Apparently, high concentrations of these poisons collect in these whales because they are at the top of the food chain.  That means they eat fish and squid that have eaten smaller animals, which have eaten yet smaller animals and plants and so on.  Humans are also at the top of the food chain, and although we don’t only eat contaminated fish, we eat many other plants and animals that are exposed to heavy metals, pesticides and herbicides.  Both whales and humans nurse their young, passing contaminants from mother to baby.  (That beautiful piece of wild salmon may not be as pristine as you’ve convinced yourself that it is.  Like it or not, our bodies are full of toxins too.)

What’s happening to the whales is happening to us.  The difference is that the whales are not the ones polluting the world.

Look at the Gulf.  Looks at our sick oceans.  Go read “The Lorax.”

We have to save the whales to save ourselves.

Beware the Pretty Birds!

 - by KitchenPantryScientist

We spent last week in Iowa at a family reunion at lake Okoboji, a deep, clear, gorgeous lake near the Minnesota border.  My great grandparents had a cottage there, and every year my mom’s side of the family returns to spend a week swimming, fishing, going to the lakeside amusement park and just hanging out.

Gull Point is a pretty piece of land with a sandy beach and sandbar that juts out into the lake and is one of our favorite destinations. Each year we spend an afternoon or two there, swimming, skipping rocks and digging our toes into the sand.  We didn’t see many gulls this year, but there was a pretty white pelican hanging out nearby.  Little did I know that water birds carry a tiny parasite that infects snails in the water.  The parasite’s larvae are then released and swim around looking for a suitable mammalian host to burrow into and continue their life cycle.

Ignorant of the tiny bugs digging into our skin, we frolicked in the water for hours.

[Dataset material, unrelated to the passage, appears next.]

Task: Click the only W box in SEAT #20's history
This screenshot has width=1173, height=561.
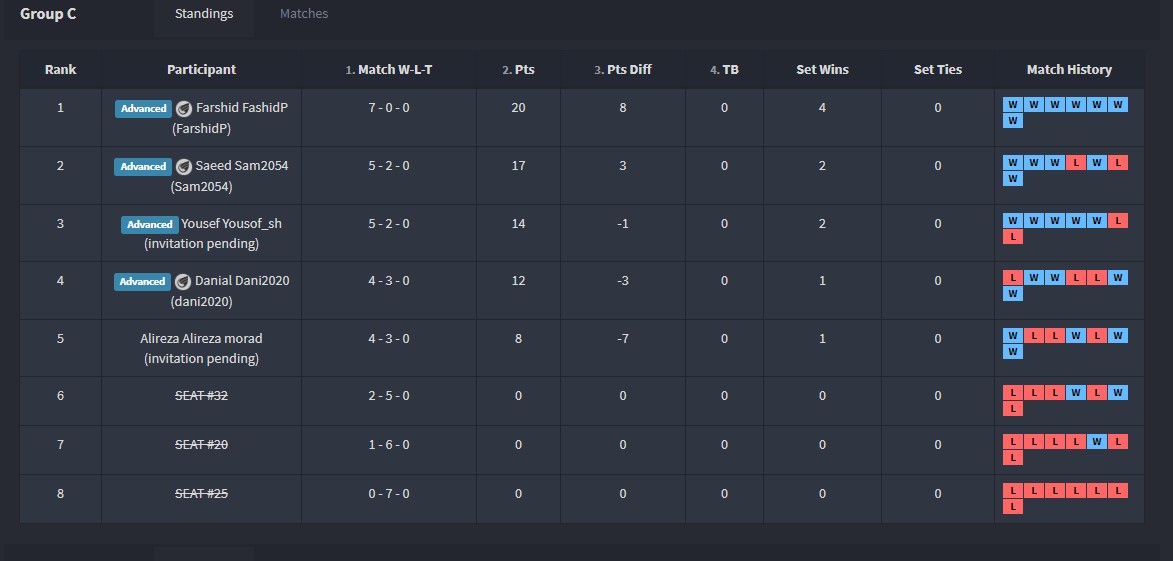Action: click(x=1097, y=441)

Humans are not a good host for these parasites and they soon die, leaving their buggy corpses under our skin.  Some people don’t have much of a reaction, but others have immunes systems that kick into high gear, rejecting the dead parasites with an inflammatory response in the the form of big, itchy, awful bumps.

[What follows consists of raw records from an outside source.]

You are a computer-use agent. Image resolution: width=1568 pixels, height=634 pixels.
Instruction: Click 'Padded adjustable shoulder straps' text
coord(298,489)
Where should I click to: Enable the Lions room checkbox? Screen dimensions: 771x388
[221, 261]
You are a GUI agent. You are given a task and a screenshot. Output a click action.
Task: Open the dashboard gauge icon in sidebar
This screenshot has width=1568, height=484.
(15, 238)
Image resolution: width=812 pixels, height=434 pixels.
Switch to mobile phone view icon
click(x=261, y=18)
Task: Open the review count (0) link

My son is definitely allergic.  The CDC website has more information on Swimmer’s Itch, or Cercarial Dermatitis, which can also be found in many Minnesota lakes.  Generally, it doesn’t need much treatment except Hydrocortisone cream or Calamine lotion.  My daughter and I have a few itchy bumps, but nothing major.  My son, on the other hand is on oral prednisone too calm his allergic reaction.  Needless to say, it has been a long, long week.

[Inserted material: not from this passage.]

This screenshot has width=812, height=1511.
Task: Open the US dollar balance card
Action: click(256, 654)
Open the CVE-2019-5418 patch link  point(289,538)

According to the University of Minnesota’s Extension Service, you can do the following things to reduce your chances of getting severe swimmer’s itch:

  • Dry off as soon as you leave the water. Rub skin briskly to remove water drops before they evaporate. Be sure to dry underneath waistbands and around leg openings. Encourage children to dry off thoroughly each time they leave the water.
  • Shower with soap and fresh water or change into dry clothes as soon as possible.
  • Don’t wade or play in shallow water. Swimming from a raft or pontoon minimizes your exposure.
  • Don’t feed geese and ducks near your beach. Waterfowl are an important adult host for the parasites.